------ Information provided ------

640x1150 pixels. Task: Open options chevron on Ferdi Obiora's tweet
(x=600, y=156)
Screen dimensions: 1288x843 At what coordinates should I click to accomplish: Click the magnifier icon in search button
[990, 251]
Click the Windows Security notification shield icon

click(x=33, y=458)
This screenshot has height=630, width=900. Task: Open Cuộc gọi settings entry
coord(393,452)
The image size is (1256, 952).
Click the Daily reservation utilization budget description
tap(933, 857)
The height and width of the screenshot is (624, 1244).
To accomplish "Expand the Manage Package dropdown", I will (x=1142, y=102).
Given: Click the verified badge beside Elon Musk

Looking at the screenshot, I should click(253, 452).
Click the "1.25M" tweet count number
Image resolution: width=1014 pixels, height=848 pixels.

------

Take the entries above and return only the lines from the one with "This screenshot has" to the one with "The height and", both included, unchanged.

This screenshot has height=630, width=900. Task: Open Cuộc gọi settings entry
coord(393,452)
The image size is (1256, 952).
Click the Daily reservation utilization budget description
tap(933, 857)
The height and width of the screenshot is (624, 1244).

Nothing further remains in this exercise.